___ 読解文 ___

ジョン・ケイル『PARIS 1919』とカットアウト盤のお話



音楽のアルバムもCD化になって、もう20年以上。今では一部のファンを除いてはアナログ盤を買う人もいないでしょう。かつてアナログ(LP)時代には、カットアウト盤というものが存在していました。

カットアウト盤なんて知っているとしたら、かなり年配のロックファンになってしまうのではないでしょうか?カットアウト盤というのはアルバムジャケットの四隅のうちの一角(大抵は右上)をハサミかカッターで三角形に切り取って売られているアルバムの事です。あるいは、パンチで丸く穴を空けてあるアルバムもあります。

これは売れ残りや、売れないアルバムを安くして売っていますという目印のような物で、通常2000円前後で売られているものを1000円以下の価格で売っている物なのです。簡単に言うとアナログ盤のセールス品です。当然これは輸入盤のみで日本盤にはこういったものはありません。意図して傷ものにしてしまうわけですが、中身のレコードはけして中古ではなくて新品です。

カットアウト盤には、名盤と言われるものは、ほとんどないのですがたまに例外があったりします。私は5・6枚カットアウト盤を持っていたと思うのですが、今も持っているのがこの【ジョン・ケイル】の『PARIS 1919』というアルバム1枚だけです。

ジョン・ケイルと言う人は当時のロックシーンではアンダーグラウンド的な存在で、【ヴェルベット・アンダーグラウンド】のオリジナルメンバーであったり、プログレ関連では【ケヴィン・エアーズ】や【ブライアン・イーノ】と親交があったり、ニューヨークのロックシーンでは【パティ・スミス】や【ストゥージス】などのパンクシーンとも関わりがありました。マニアックなロック好きには支持されていた人でしたね。

ソロ作品にはアンディ・ウォーホールのアルバムデザインによる『コダカラー』なんていう前衛的なアルバムも出したりはしていますが、案外ポップな作風が主流だったりします。

この『PARIS 1919』などもその傾向のアルバムで、は1973年の作品です。クラシックの弦楽奏をバックにしたロマンチックでポップな楽曲が多いです。ダンディズムにユーモアにヨーロピアン志向の伝統的な優雅さも感じられて、裏ジャケットには前衛的な遊びもかすかに見せていたりします。

___

* **問題と課題**
1 – 読解文によると、『PARIS 1919』は何年の作品ですか。
2 – 読解文のうち、「音楽のアルバムもCD化になっ」で始まり「は支持されていた人でしたね。」まで続く部分を、一字も変えずに書き出してください。

___ 提供データ ___

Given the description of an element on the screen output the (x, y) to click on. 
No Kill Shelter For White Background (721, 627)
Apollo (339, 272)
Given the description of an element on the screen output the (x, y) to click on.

___
___ 提供データ ___

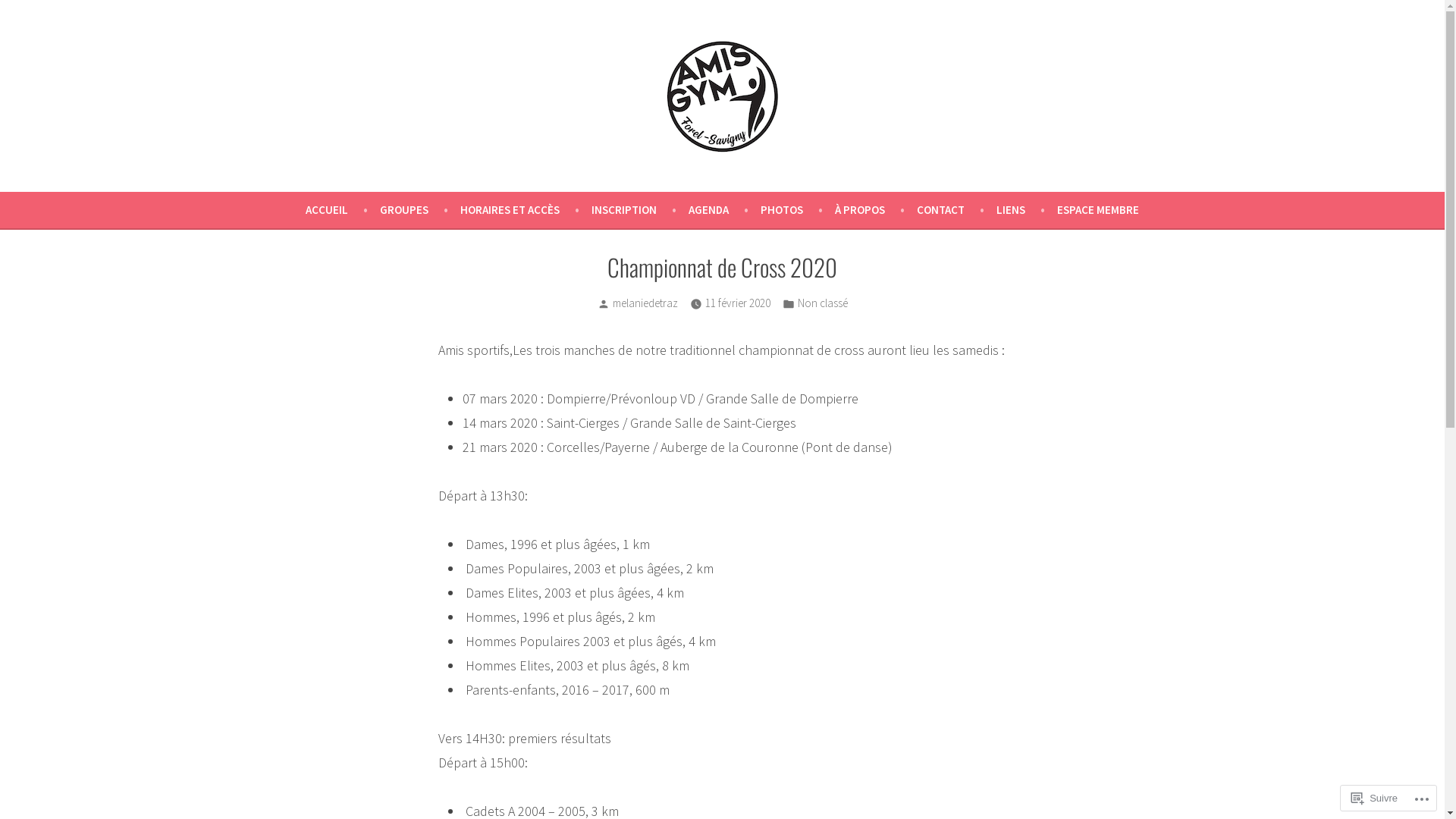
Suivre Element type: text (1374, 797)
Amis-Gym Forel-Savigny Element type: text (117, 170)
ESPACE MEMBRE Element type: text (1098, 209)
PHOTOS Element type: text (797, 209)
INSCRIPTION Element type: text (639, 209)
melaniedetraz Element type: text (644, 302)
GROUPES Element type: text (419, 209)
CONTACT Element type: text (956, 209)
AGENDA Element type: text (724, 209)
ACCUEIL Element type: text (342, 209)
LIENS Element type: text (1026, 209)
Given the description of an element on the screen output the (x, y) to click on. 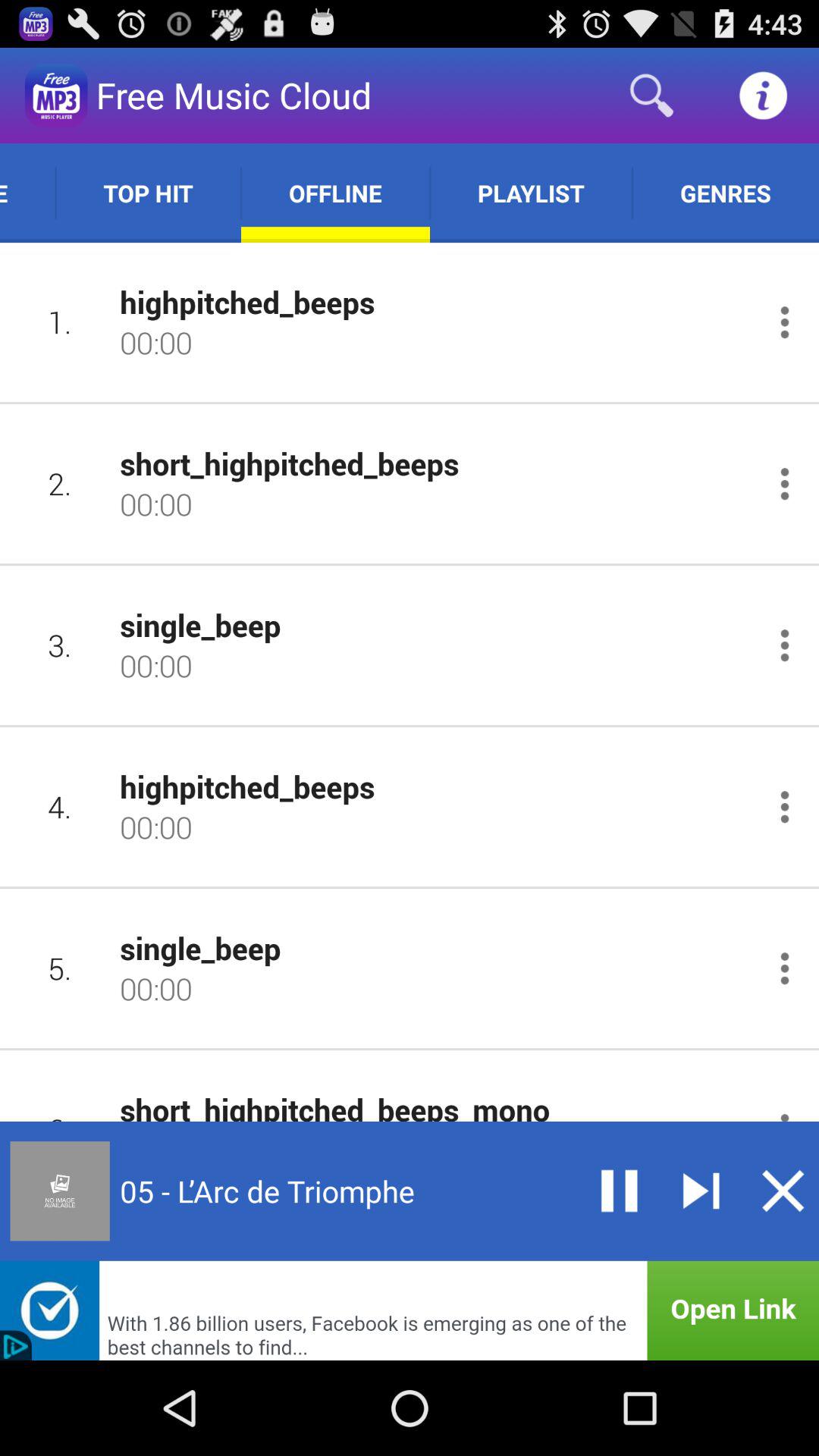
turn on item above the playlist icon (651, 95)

___

* **解答一覧**
1 – 1973年の作品です。

2 –
音楽のアルバムもCD化になって、もう20年以上。今では一部のファンを除いてはアナログ盤を買う人もいないでしょう。かつてアナログ(LP)時代には、カットアウト盤というものが存在していました。

カットアウト盤なんて知っているとしたら、かなり年配のロックファンになってしまうのではないでしょうか?カットアウト盤というのはアルバムジャケットの四隅のうちの一角(大抵は右上)をハサミかカッターで三角形に切り取って売られているアルバムの事です。あるいは、パンチで丸く穴を空けてあるアルバムもあります。

これは売れ残りや、売れないアルバムを安くして売っていますという目印のような物で、通常2000円前後で売られているものを1000円以下の価格で売っている物なのです。簡単に言うとアナログ盤のセールス品です。当然これは輸入盤のみで日本盤にはこういったものはありません。意図して傷ものにしてしまうわけですが、中身のレコードはけして中古ではなくて新品です。

カットアウト盤には、名盤と言われるものは、ほとんどないのですがたまに例外があったりします。私は5・6枚カットアウト盤を持っていたと思うのですが、今も持っているのがこの【ジョン・ケイル】の『PARIS 1919』というアルバム1枚だけです。

ジョン・ケイルと言う人は当時のロックシーンではアンダーグラウンド的な存在で、【ヴェルベット・アンダーグラウンド】のオリジナルメンバーであったり、プログレ関連では【ケヴィン・エアーズ】や【ブライアン・イーノ】と親交があったり、ニューヨークのロックシーンでは【パティ・スミス】や【ストゥージス】などのパンクシーンとも関わりがありました。マニアックなロック好きには支持されていた人でしたね。